-- start of Document section --
A fortnight ago, the Commonwealth Students Association (CSA) and the Commonwealth Secretariat’s Youth and Education Divisions took part in the Organization for Economic Development’s (OECD) Inaugural Higher Education Stakeholders Forum. The OECD, like the Commonwealth, was established to promote policies that will improve the economic and social well-being of people around the world. Like the Commonwealth, the OECD provides a forum in which governments can work together to share experiences and seek solutions to common problems.

The meeting, sponsored by the Australian Government and hosted at the Australian Embassy in Paris, France, was part of OECD’s broad stakeholder dialogue that will support their new work on higher education, ”Enhancing Higher Education System Performance.” This is further divided into two main strands of work: bench-marking higher education system performance and labour market relevance, and outcomes of higher education systems. At the meeting, CSA representatives joined other participants had the opportunity to discuss and unpack these two areas and review the proposed projects design and development.

On the sidelines of the meeting, the CSA met with the outgoing chair of the European Students’ Union to discuss how to further the global student cooperation movement that was captured in the Bergen Declaration. This is with the understanding that with an increasingly globalised world, there is need to have a much more concerted and coordinated effort to ensure that students’ rights are guaranteed universally, without being limited to regional dynamics. The OECD meeting also served as a platform to meet other players in the higher education sector, as the organisation seeks to deepen its engagement in the global higher education policy formulation processes.
-- end of Document section --
▶ **What is asked**:
a) Decide whether each statement agrees with the OECD forum report: (i) The meeting was hosted at the Australian Embassy in Paris. (ii) The CSA met with the incoming chair of the European Students’ Union. (iii) The OECD's new work on higher education is divided into three main strands. Answer yes or no for each and quote the deciding words.
b) Carry the OECD forum report forward past its final sentence, in the same voice.
-- start of Dataset extract --
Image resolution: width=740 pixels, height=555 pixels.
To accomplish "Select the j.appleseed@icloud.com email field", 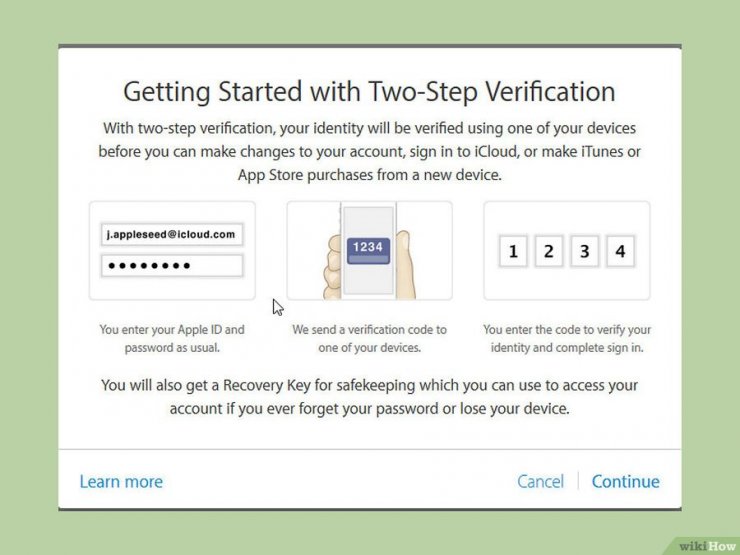I will coord(172,235).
-- end of Dataset extract --
▶ **Results**:
a)
(i) Yes: "hosted at the Australian Embassy in Paris, France"
(ii) No: "met with the outgoing chair of the European Students’ Union"
(iii) No: "This is further divided into two main strands of work"

b)
This month, the CSA will be taking part in the Association of Commonwealth Universities (ACU) Conference of University Leaders to be held in Accra, Ghana from 27-29 July. The conference will bring together top academics and high-profile speakers to discuss the role universities play in social and economic development, with the aim of helping delegates to better understand, promote and build strong partnerships, and manage change within higher education. We intend to use the meeting to encourage University Vice Chancellors and Ministers of Education to broaden and facilitate student voices in their institutional policy-making spaces. The meeting, coming hardly a month after the ‘Brexit’ vote, will be quite significant in determining the direction of Commonwealth higher education scholarship in the coming years.

In the same month, both the CSA and the Commonwealth Youth Council will be taking part in the 14th meeting of the United Nations Conference on Trade and Development Youth Forum, to be held in Nairobi, Kenya from the 17th to 23rd July, 2016. At the meeting, the CSA will seek to promote higher education as a basic right and a public good, and that it thus should not be made subject to the global trade regime.

We are also finalising our 2016-2019 Strategic Plan. The Plan seeks to deepen the CSA’s presence as a visible, credible, sustainable and engaging network of national student’s associations/unions, by strengthening national student bodies through being a platform for advocacy, networking, policy review, research and capacity building. It is also in this strategic planning that the CSA will work on a Commonwealth Students’ Charter, which we aim to be the guiding document on student rights in the Commonwealth.

We will also work with stakeholders to establish national student bodies in Commonwealth Countries where there are none, strengthen the governance of those that already exist and re-launch our membership recruitment. In all this, the CSA seeks to tap into the global partnerships that arise from Goal 17 of the Sustainable Development Goals while seeking to ensure that students are not only represented at the supra-national level, but are also empowered at the regional, national and grassroots levels to cohesively advocate for their right. We recognise that this may seem to others too ambitious a vision, but we know together, we can.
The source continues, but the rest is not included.